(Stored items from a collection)

>>>

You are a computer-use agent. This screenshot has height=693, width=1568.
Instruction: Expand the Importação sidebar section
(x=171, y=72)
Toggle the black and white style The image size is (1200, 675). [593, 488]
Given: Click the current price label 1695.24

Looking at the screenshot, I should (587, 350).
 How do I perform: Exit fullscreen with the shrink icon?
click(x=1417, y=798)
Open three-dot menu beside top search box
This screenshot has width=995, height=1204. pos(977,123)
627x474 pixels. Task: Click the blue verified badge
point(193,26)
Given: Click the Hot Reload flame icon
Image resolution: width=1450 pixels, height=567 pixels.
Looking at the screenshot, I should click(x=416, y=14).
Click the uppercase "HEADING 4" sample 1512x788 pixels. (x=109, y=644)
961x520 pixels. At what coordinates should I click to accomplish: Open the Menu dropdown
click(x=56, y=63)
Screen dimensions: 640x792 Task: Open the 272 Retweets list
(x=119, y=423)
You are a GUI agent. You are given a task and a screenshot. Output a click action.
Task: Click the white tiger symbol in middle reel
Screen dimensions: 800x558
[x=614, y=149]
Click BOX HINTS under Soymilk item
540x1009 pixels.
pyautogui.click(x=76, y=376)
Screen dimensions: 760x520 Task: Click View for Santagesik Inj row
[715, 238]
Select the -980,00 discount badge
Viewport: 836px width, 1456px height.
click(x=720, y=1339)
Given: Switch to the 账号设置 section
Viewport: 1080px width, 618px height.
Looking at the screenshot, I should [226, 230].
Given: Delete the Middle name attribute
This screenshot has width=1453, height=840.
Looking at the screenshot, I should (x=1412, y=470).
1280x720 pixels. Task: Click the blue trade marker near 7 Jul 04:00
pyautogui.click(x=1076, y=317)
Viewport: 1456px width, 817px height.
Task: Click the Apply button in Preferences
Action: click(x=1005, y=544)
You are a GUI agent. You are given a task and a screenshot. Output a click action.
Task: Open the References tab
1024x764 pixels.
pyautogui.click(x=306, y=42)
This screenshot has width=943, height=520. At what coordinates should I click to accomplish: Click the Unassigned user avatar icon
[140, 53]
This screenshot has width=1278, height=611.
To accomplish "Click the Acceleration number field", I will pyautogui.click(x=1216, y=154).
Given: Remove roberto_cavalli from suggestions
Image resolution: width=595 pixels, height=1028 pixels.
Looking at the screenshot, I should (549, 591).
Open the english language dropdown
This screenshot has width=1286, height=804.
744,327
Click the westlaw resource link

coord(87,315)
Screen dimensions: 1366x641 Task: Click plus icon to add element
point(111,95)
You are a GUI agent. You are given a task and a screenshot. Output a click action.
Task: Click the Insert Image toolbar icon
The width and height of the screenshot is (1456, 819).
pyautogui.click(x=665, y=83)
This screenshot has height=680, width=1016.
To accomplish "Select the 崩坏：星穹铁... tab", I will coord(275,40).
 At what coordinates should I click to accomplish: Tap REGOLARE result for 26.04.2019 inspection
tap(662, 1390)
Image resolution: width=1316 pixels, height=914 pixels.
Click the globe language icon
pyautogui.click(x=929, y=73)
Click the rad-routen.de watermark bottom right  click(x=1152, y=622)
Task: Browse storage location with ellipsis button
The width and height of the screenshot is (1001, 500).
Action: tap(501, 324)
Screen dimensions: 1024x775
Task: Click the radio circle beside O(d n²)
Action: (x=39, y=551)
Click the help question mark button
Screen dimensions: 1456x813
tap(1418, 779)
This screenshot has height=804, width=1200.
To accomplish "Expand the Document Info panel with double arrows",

<<<

**TASK DESCRIPTION:** Return the lines above without any change.

**FINISHED ANSWER:**
You are a computer-use agent. This screenshot has height=693, width=1568.
Instruction: Expand the Importação sidebar section
(x=171, y=72)
Toggle the black and white style The image size is (1200, 675). [593, 488]
Given: Click the current price label 1695.24

Looking at the screenshot, I should (587, 350).
 How do I perform: Exit fullscreen with the shrink icon?
click(x=1417, y=798)
Open three-dot menu beside top search box
This screenshot has width=995, height=1204. pos(977,123)
627x474 pixels. Task: Click the blue verified badge
point(193,26)
Given: Click the Hot Reload flame icon
Image resolution: width=1450 pixels, height=567 pixels.
Looking at the screenshot, I should click(x=416, y=14).
Click the uppercase "HEADING 4" sample 1512x788 pixels. (x=109, y=644)
961x520 pixels. At what coordinates should I click to accomplish: Open the Menu dropdown
click(x=56, y=63)
Screen dimensions: 640x792 Task: Open the 272 Retweets list
(x=119, y=423)
You are a GUI agent. You are given a task and a screenshot. Output a click action.
Task: Click the white tiger symbol in middle reel
Screen dimensions: 800x558
[x=614, y=149]
Click BOX HINTS under Soymilk item
540x1009 pixels.
pyautogui.click(x=76, y=376)
Screen dimensions: 760x520 Task: Click View for Santagesik Inj row
[715, 238]
Select the -980,00 discount badge
Viewport: 836px width, 1456px height.
click(x=720, y=1339)
Given: Switch to the 账号设置 section
Viewport: 1080px width, 618px height.
Looking at the screenshot, I should [226, 230].
Given: Delete the Middle name attribute
This screenshot has width=1453, height=840.
Looking at the screenshot, I should (x=1412, y=470).
1280x720 pixels. Task: Click the blue trade marker near 7 Jul 04:00
pyautogui.click(x=1076, y=317)
Viewport: 1456px width, 817px height.
Task: Click the Apply button in Preferences
Action: click(x=1005, y=544)
You are a GUI agent. You are given a task and a screenshot. Output a click action.
Task: Open the References tab
1024x764 pixels.
pyautogui.click(x=306, y=42)
This screenshot has width=943, height=520. At what coordinates should I click to accomplish: Click the Unassigned user avatar icon
[140, 53]
This screenshot has width=1278, height=611.
To accomplish "Click the Acceleration number field", I will pyautogui.click(x=1216, y=154).
Given: Remove roberto_cavalli from suggestions
Image resolution: width=595 pixels, height=1028 pixels.
Looking at the screenshot, I should (549, 591).
Open the english language dropdown
This screenshot has width=1286, height=804.
744,327
Click the westlaw resource link

coord(87,315)
Screen dimensions: 1366x641 Task: Click plus icon to add element
point(111,95)
You are a GUI agent. You are given a task and a screenshot. Output a click action.
Task: Click the Insert Image toolbar icon
The width and height of the screenshot is (1456, 819).
pyautogui.click(x=665, y=83)
This screenshot has height=680, width=1016.
To accomplish "Select the 崩坏：星穹铁... tab", I will coord(275,40).
 At what coordinates should I click to accomplish: Tap REGOLARE result for 26.04.2019 inspection
tap(662, 1390)
Image resolution: width=1316 pixels, height=914 pixels.
Click the globe language icon
pyautogui.click(x=929, y=73)
Click the rad-routen.de watermark bottom right  click(x=1152, y=622)
Task: Browse storage location with ellipsis button
The width and height of the screenshot is (1001, 500).
Action: tap(501, 324)
Screen dimensions: 1024x775
Task: Click the radio circle beside O(d n²)
Action: (x=39, y=551)
Click the help question mark button
Screen dimensions: 1456x813
tap(1418, 779)
This screenshot has height=804, width=1200.
To accomplish "Expand the Document Info panel with double arrows",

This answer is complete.